* _Task objective_: Retype the part of the passage about Iran below between "But this is, in" and "polished marble floors.", inclusive, keeping every word and mark unchanged.

* _Passage given_:
That divide remains a fault line in modern Iran – one that shapes every aspect of life, from politics and issues of wealth and class, to how much to compromise with the West, including on nuclear issues.
Ali might seem a natural to join the ranks of the basiji – the ideological militia that helped stamp out the 2009 street protests and before that were the volunteer fighters of the 1980s. But he refuses to sign up. He says too many join these days only to enrich themselves.
"They made changes that me and my family don't believe in," says Ali. He points to his friends, the martyrs: "If the basiji were still like these ones, I could have been a part of them."
Not far away, Khadijeh Ghazikhani, a young woman in a black chador, sprinkles red and pink carnation petals on a slab, kisses it, and explains that she, too, honors three martyrs she has never met. She says they guide her life by the "great things they did, how they lived, and their beliefs."
She notes that they fought not to protect a border, for soil or for money, but for the cause of Imam Hossein. Still, she has seen secular Iranians "not appropriately dressed" come here to pay homage, and even clean some gravestones. "It surprises me sometimes," says Ms. Ghazikhani. "Maybe there are differences about hijab, but [we] have no disagreement over these martyrs."
A boy wanders by, pours water on the stone, and washes it with frigid hands.
"A lot of people get what they want from these martyrs," says Ghazikhani. "Simply said: It keeps the people alive. This is the end of the world here, but I gain energy from it."
• • •
THE DIPLOMATS' SUITE
Iran's downtown Foreign Ministry offices are part of a 90-year-old mix of brick buildings with elaborate facades and Persian tiles, Russian-style balconies, and even replicas of ancient lions wrought in heavy stone. They give the impression of a museum relic rich in glories past.
But this is, in fact, where Iran's diplomatic mandarins toil nonstop to fashion a reemerging regional superpower. Rouhani acquired the "diplomat sheikh" nickname a decade ago, and after the election declared that the surprise result meant a "victory for moderation ... not extremism." He promised to recalibrate Iran's relations with the world. The vote created an "opportunity," he said, and other nations should "take advantage."
Such rhetoric may grab headlines. But the real work of turning that aspiration into reality – from negotiating the nuclear pact and finding mechanisms to ease US-Iranian mistrust, to reassuring anxious neighbors – all takes place here, in simple but well-appointed offices, along hallways with polished marble floors.
Inside one suite, Majid Ravanchi, the deputy foreign minister for European and American affairs, greets a visitor. The career diplomat is one of three Iranians who sat at the table across from the US and five other world powers in Geneva, hammering out the interim nuclear deal.

* _Supplied information_:

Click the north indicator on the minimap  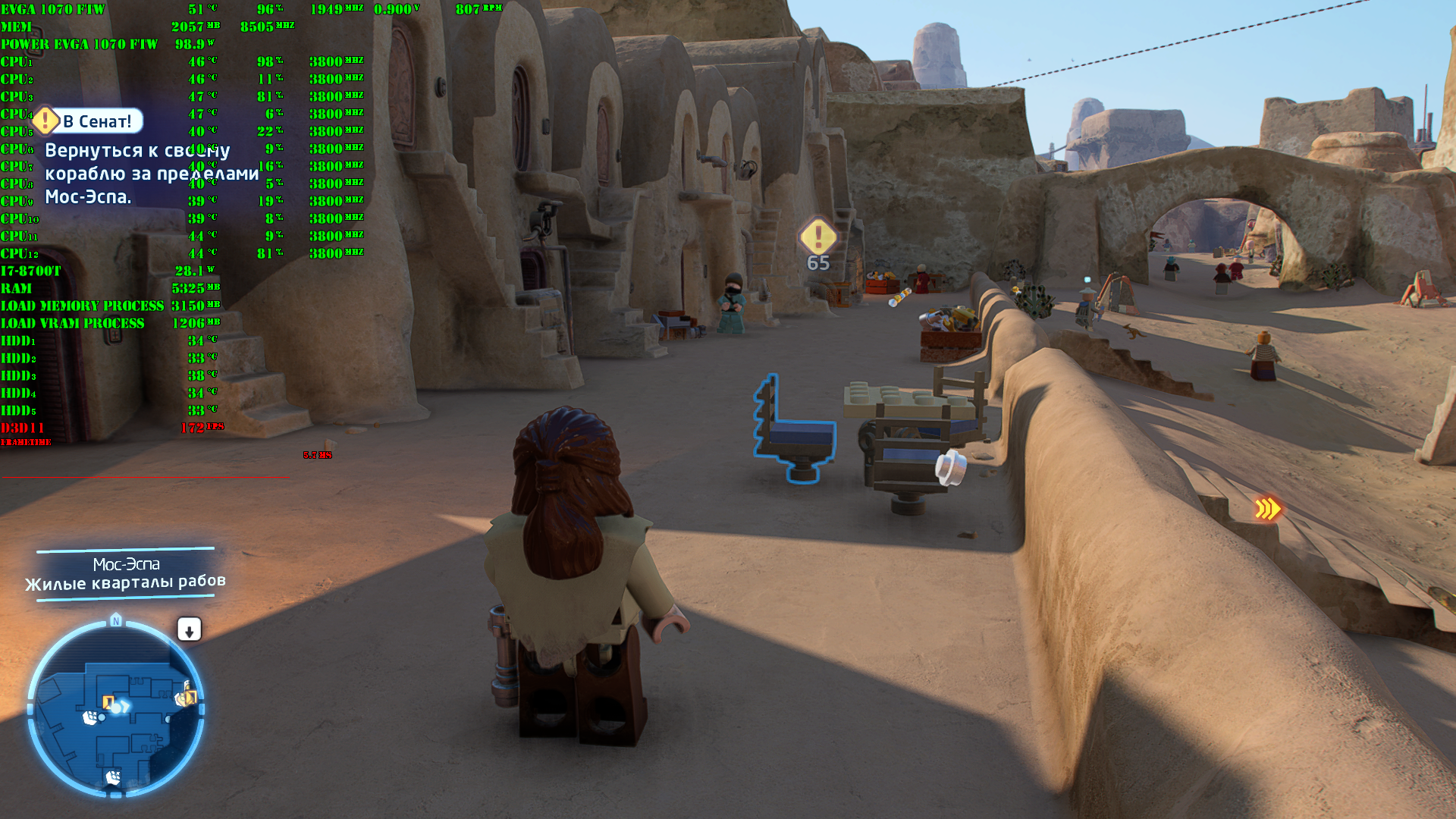click(116, 621)
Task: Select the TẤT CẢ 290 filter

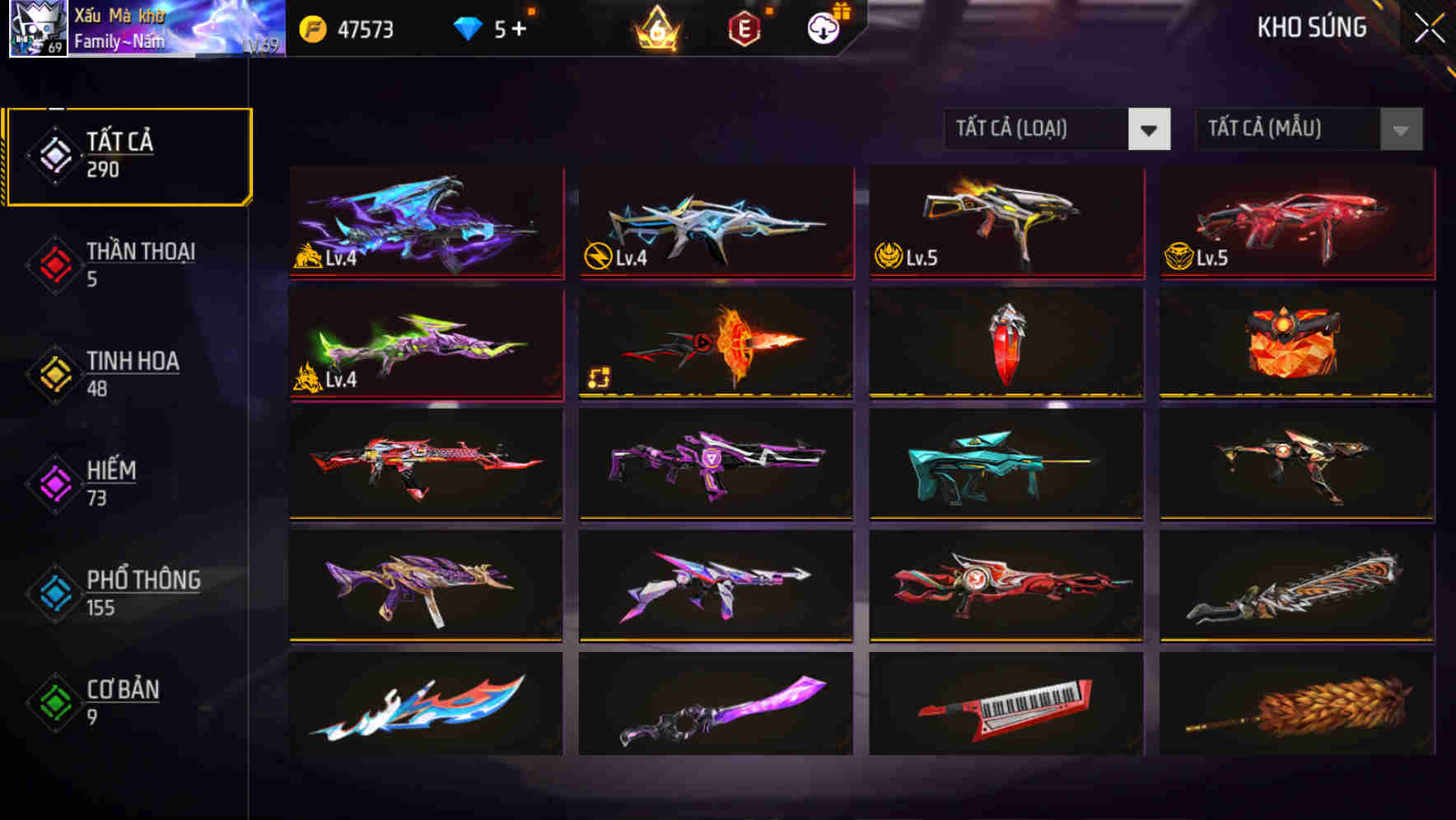Action: (128, 154)

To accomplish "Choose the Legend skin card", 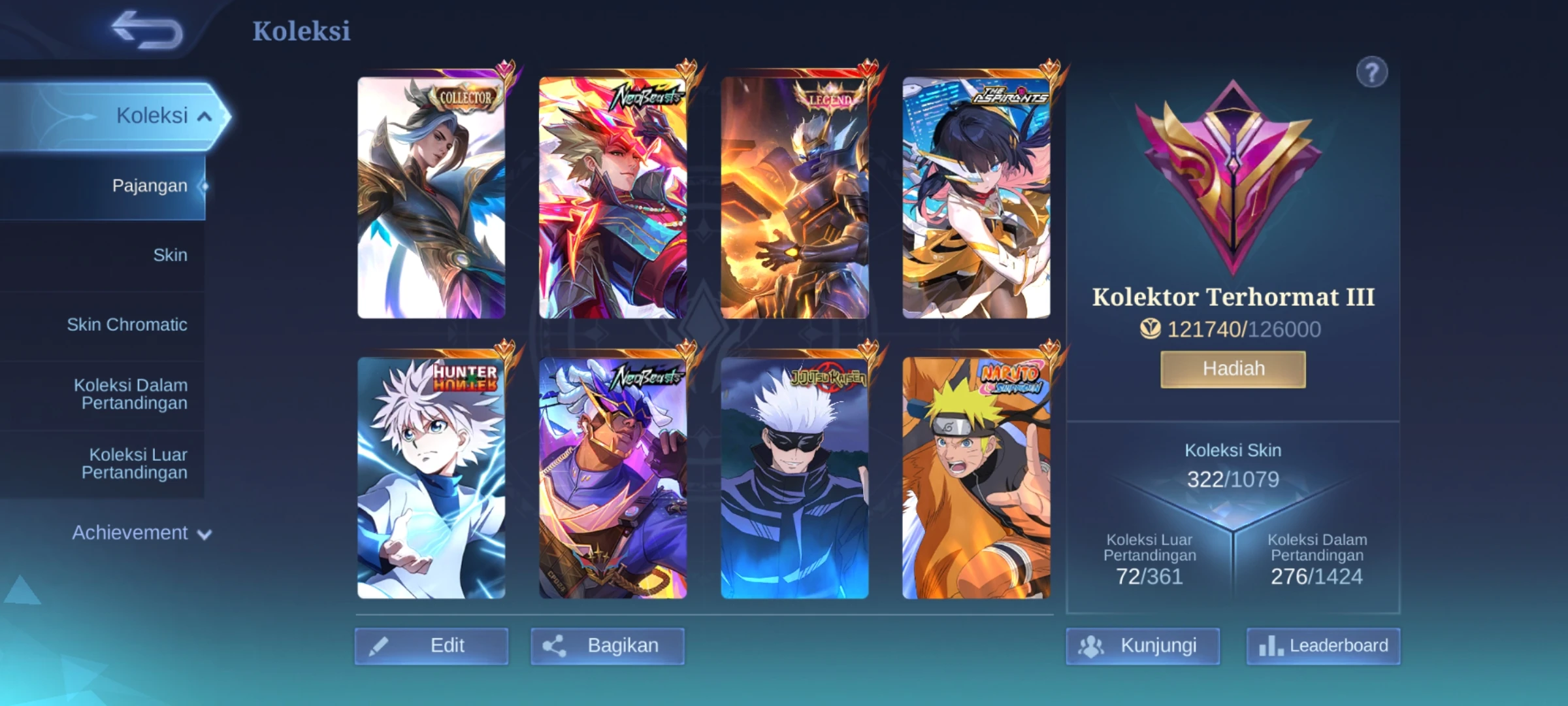I will coord(794,197).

* _Answer to the problem_:
But this is, in fact, where Iran's diplomatic mandarins toil nonstop to fashion a reemerging regional superpower. Rouhani acquired the "diplomat sheikh" nickname a decade ago, and after the election declared that the surprise result meant a "victory for moderation ... not extremism." He promised to recalibrate Iran's relations with the world. The vote created an "opportunity," he said, and other nations should "take advantage."
Such rhetoric may grab headlines. But the real work of turning that aspiration into reality – from negotiating the nuclear pact and finding mechanisms to ease US-Iranian mistrust, to reassuring anxious neighbors – all takes place here, in simple but well-appointed offices, along hallways with polished marble floors.